*** Document passage ***

Q7: [Figure 5] Why do the reconstructions appear voxelized? Please clarify.
A7: We purposefully did not apply any post-processing or smoothing algorithm, and we rendered the shapes in Blender using non-smoothed normals, which contribute to making the shapes appear voxelized. We did this to faithfully show the output of each meshing algorithm. This could be mitigated with post-processing and using different rendering techniques. The only naturally non-voxelized extraction method, in our testing, has been DCUDF, thanks to its optimization procedure.
Q8: Since the proposed method does not depend on the UDF being represented by an INR, how does it perform when applied to the ground-truth UDF?
A8: That is a good point. We did test the method with clean UDFs, and it works well in that setting. However, since there is no neural noise in that case, the iterative refinement offers little to none additional benefit. We include here the median results on ground-truth ShapeNet cars, comparing the first itearation with the last one, and we will clarify this in the revision. CD is .
| GT ShapeNet Cars | CD ↓ (128) | CD ↓ (256) | CD ↓ (512) |
|---|---|---|---|
| Ours iteration 1 | 1.36 | 0.244 | 0.0294 |
| Ours iteration 6 | 1.40 | 0.231 | 0.0300 |
Q9: Most of the reconstructed surfaces shown are low in detail. Can the method be applied to more detailed models?

*** Entries provided ***

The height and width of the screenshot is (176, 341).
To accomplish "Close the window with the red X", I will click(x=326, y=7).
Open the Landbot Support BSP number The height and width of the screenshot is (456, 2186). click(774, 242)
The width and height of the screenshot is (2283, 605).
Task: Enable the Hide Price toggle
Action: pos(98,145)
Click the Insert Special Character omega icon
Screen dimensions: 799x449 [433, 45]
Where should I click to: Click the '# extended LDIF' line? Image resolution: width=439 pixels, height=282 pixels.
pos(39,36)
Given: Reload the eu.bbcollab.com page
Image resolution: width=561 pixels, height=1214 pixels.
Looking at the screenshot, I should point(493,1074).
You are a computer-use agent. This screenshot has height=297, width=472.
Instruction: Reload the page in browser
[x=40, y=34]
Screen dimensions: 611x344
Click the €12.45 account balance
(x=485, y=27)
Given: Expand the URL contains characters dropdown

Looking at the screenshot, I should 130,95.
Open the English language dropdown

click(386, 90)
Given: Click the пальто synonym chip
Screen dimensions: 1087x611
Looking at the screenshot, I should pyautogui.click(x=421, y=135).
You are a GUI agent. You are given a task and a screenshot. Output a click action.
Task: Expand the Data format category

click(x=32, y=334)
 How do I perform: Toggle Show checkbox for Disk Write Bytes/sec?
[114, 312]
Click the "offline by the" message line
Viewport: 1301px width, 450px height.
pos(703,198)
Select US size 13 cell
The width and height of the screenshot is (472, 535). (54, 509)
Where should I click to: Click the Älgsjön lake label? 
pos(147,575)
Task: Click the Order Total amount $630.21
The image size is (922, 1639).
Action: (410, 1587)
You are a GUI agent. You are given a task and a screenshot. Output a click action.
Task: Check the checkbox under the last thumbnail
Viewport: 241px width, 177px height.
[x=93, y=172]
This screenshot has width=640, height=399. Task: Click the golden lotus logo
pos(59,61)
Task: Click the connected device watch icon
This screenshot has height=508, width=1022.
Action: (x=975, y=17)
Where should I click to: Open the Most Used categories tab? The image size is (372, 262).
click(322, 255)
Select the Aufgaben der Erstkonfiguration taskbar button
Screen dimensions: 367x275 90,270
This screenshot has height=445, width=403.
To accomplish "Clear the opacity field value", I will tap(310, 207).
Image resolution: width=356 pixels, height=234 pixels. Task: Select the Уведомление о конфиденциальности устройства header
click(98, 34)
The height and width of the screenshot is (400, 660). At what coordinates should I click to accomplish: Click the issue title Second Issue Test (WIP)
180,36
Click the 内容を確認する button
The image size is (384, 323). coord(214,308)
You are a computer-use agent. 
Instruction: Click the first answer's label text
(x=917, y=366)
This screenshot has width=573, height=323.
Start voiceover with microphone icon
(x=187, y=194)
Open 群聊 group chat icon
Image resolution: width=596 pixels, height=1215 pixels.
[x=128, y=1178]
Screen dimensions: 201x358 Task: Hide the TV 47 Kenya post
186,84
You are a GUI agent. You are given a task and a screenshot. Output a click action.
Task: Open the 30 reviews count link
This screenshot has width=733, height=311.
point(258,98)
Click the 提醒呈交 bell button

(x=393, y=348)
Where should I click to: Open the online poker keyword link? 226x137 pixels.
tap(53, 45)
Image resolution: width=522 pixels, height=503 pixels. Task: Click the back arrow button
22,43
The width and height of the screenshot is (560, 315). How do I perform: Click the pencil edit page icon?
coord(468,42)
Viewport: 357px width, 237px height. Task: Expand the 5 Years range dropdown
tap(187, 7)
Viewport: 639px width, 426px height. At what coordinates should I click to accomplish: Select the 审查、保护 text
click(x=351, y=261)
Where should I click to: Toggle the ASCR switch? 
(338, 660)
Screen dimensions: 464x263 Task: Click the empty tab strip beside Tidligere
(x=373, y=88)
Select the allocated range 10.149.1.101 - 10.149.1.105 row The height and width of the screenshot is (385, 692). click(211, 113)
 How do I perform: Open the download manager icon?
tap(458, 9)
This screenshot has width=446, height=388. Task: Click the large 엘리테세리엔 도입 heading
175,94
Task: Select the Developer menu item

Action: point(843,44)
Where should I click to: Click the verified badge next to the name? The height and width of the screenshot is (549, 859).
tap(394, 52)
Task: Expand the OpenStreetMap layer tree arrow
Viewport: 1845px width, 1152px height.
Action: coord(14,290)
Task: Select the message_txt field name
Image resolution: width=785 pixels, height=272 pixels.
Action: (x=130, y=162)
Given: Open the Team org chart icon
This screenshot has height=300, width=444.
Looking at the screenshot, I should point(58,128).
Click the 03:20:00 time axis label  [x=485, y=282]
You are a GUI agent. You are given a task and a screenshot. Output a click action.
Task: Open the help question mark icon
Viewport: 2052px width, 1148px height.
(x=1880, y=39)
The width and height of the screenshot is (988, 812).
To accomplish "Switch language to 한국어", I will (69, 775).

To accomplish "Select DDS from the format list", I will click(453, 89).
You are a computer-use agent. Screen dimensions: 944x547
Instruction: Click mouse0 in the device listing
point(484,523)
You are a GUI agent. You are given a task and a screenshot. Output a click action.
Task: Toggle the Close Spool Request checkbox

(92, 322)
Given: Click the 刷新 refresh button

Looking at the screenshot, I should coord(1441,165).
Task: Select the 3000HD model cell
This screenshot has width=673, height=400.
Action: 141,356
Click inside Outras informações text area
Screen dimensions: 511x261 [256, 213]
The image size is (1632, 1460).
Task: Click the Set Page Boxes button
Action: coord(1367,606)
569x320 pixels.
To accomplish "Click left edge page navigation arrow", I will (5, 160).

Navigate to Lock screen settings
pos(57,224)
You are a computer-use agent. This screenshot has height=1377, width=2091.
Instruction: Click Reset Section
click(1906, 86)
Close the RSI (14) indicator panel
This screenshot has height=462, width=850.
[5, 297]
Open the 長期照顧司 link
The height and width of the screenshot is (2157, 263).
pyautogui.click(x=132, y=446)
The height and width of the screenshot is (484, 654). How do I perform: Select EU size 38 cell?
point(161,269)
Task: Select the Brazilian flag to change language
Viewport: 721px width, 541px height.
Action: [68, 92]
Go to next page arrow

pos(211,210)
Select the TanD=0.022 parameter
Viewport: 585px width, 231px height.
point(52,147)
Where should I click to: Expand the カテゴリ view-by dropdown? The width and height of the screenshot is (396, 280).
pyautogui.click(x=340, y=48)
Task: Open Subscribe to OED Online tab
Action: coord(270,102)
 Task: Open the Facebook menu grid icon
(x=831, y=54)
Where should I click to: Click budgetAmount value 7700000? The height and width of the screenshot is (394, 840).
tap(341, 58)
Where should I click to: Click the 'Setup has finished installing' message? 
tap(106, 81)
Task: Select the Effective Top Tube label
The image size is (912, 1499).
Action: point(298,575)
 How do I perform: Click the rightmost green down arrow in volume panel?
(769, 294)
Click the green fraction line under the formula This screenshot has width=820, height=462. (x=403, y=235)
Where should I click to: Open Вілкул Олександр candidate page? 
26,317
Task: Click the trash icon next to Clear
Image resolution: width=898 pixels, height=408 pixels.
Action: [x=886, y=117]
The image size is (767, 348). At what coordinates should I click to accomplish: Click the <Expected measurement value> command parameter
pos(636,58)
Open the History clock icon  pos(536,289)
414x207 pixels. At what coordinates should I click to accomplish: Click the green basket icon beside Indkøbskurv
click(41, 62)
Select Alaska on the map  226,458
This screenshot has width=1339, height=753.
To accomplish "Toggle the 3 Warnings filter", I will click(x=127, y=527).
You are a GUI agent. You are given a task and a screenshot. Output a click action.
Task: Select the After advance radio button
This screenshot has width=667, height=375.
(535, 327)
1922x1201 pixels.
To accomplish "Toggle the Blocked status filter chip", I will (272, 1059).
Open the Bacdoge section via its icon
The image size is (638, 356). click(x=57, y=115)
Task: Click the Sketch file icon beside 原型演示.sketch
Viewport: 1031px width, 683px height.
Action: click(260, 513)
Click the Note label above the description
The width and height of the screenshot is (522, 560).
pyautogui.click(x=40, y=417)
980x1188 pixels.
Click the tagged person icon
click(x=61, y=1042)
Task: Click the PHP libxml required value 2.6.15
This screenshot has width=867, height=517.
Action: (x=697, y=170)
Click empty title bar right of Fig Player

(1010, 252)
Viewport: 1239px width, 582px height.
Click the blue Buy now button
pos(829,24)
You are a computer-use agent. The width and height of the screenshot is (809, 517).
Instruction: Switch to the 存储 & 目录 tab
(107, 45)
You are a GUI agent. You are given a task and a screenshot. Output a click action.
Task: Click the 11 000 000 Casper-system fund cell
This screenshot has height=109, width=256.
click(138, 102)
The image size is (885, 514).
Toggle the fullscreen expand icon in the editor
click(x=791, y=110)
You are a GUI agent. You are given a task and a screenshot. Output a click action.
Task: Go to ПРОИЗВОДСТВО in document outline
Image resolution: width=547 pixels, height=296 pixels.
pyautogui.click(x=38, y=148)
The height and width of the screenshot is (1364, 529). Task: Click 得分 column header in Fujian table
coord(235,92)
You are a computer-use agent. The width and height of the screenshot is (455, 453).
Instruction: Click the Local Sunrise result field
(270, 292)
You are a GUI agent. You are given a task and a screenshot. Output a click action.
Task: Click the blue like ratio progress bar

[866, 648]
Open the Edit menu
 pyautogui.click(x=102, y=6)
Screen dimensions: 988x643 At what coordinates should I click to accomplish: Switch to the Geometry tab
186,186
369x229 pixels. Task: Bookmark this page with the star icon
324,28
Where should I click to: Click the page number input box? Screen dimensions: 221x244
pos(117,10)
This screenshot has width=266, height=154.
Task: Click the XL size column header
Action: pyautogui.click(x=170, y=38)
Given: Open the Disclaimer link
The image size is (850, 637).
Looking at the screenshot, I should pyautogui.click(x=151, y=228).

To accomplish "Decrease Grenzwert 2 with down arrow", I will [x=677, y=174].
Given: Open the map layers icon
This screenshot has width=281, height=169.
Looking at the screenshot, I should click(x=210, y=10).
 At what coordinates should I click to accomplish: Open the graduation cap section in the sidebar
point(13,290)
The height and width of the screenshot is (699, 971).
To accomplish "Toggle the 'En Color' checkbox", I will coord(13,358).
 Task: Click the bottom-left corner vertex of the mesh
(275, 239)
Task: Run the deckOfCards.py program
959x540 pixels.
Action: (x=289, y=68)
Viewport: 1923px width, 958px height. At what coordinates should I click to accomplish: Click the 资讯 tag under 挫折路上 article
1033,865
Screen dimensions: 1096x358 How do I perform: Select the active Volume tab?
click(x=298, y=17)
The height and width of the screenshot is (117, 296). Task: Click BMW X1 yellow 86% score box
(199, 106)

***

What to produce
Revise the reconstruction Q&A text, starting with "A7: We purposefully" and going on through "its optimization procedure.", so that "Blender" is replaced by "Maya".

The reply
A7: We purposefully did not apply any post-processing or smoothing algorithm, and we rendered the shapes in Maya using non-smoothed normals, which contribute to making the shapes appear voxelized. We did this to faithfully show the output of each meshing algorithm. This could be mitigated with post-processing and using different rendering techniques. The only naturally non-voxelized extraction method, in our testing, has been DCUDF, thanks to its optimization procedure.